天高く馬肥ゆる秋

 中国の故事が日本に伝わり、本来の意味とは違った用いられ方で定着した慣用句がいくつかある。辺境から異民族が馬で襲来する季節に、迎え撃つ側が警戒を呼びかけた「天高く馬肥ゆる秋」は、なかでも知られている。
 血なまぐさい緊張感をきれいに洗い落とし、“食欲賛歌”とでもいうべき心地よい言葉に消化した日本人は、どこか暢気(のんき)で、お人よしかも知れない。
 その心性は遠い故事を引くまでもなく、中国向けの円借款(昨年度967億円)を見ても分かる。日本の援助に資金繰りを助けられてだろう、中国は毎年二けた台のペースで軍事費を増やしている。
 日本にすれば、金は出ていく、軍事的な脅威は増す。いいことはない。参議院が対中円借款の廃止・縮減を求める調査報告書をまとめた。お人よしの援助を見直す動きは、遅きに失したとはいえ当然である。

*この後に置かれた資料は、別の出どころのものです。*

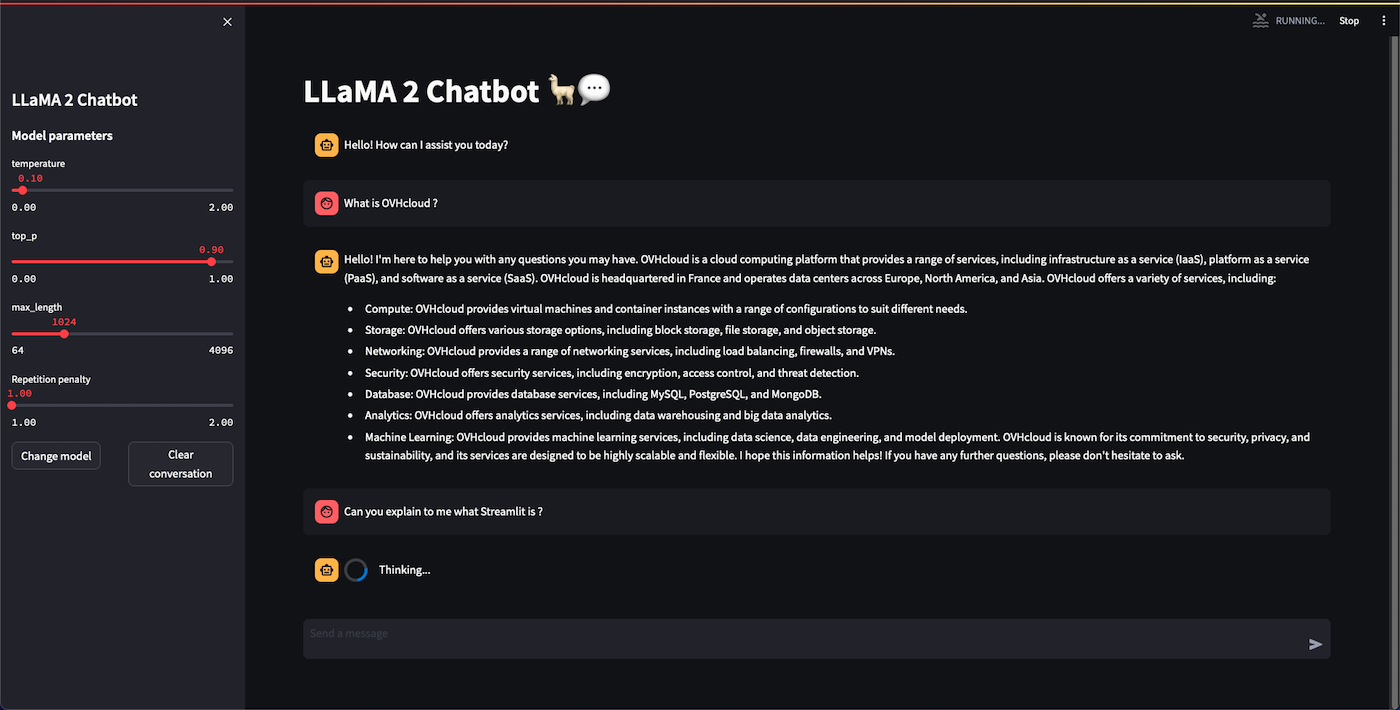This screenshot has width=1400, height=710.
Task: Click the "What is OVHcloud ?" chat message
Action: point(391,204)
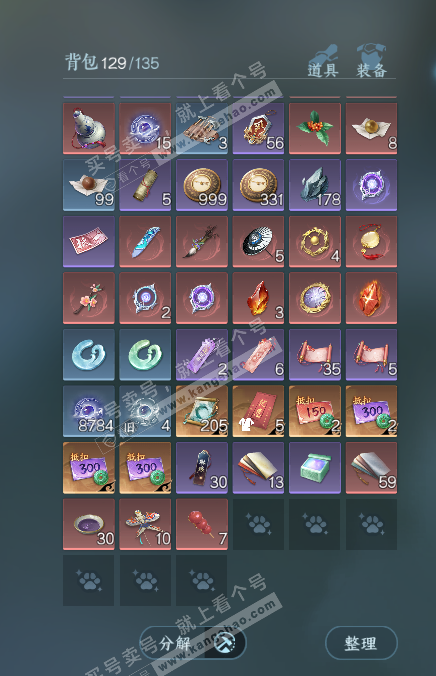Select the dark ore item with 178

[315, 185]

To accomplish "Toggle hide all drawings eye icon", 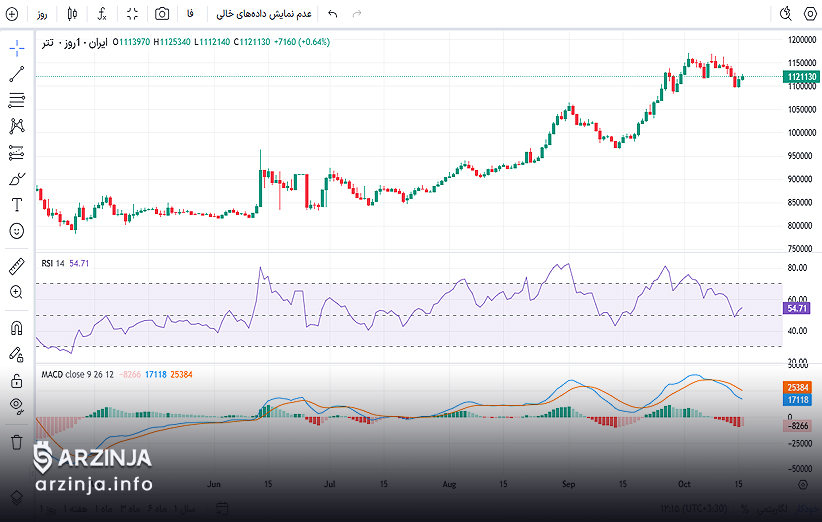I will point(17,405).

 中国海軍に所属するとみられる原子力潜水艦が日本の領海を侵す事件が起きた。「おかげさまで領海侵犯ができるほど軍事力が整いました」とお礼参りに来たようにも見えないが、迷惑な話である。
 故事と違って攻め寄せては来ないにしても、馬ならぬ潜水艦や軍艦、戦闘機などを肥やす隣人がいるのは気味の悪いものである。ましてその手伝いをさせられるのでは馬鹿(ばか)らしい。いつまでもお人よしでいられない。